▶ [Détails de l'exercice]: Relevez tous les noms de pays et d'accords mentionnés dans le texte sur la sécurité des défenseurs des droits humains.

▶ [Texte de page]:

Conseillère juridique volontaire

 

Un pays qui se donne la tâche d’établir une paix stable et durable dans un contexte de post-conflit ou de post-dictature fera inévitablement face à de nombreux défis. Un de ceux-ci est la mise en péril de la sécurité des leaders communautaires et des défenseur(e)s de droits humains. En s’informant sur l’expérience internationale dans le domaine, il devient évident que ces attaques sont une conséquence incontournable de la recherche de la paix. Néanmoins, les États se doivent d’assurer la protection et la sécurité des leaders communautaires et défenseur(e)s des droits humains par l’adoption et la mise en œuvre de mesures adéquates.

 

Prenons par exemple le Guatemala. Alors que la transition d’après-conflit était déjà amorcée, plusieurs groupes de défense des droits humains ont dénoncé la mise en place d’une campagne systématique de menaces de mort et d’actes d’intimidation à leur égard. Dans la République démocratique du Congo, à la suite de la signature de l’Accord global et inclusif de Pretoria du 16 décembre 2002, les attaques contre les leaders et défenseur(e)s des droits humains ont persistés, et ce, malgré la mise en place d’une période transitoire de deux ans et la tenue de nouvelles élections.

▶ [Données brutes]:
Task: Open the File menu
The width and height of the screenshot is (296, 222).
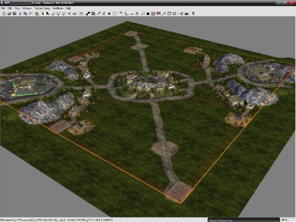Action: coord(3,8)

▶ [Le résultat]:
- Guatemala
- République démocratique du Congo
- Accord global et inclusif de Pretoria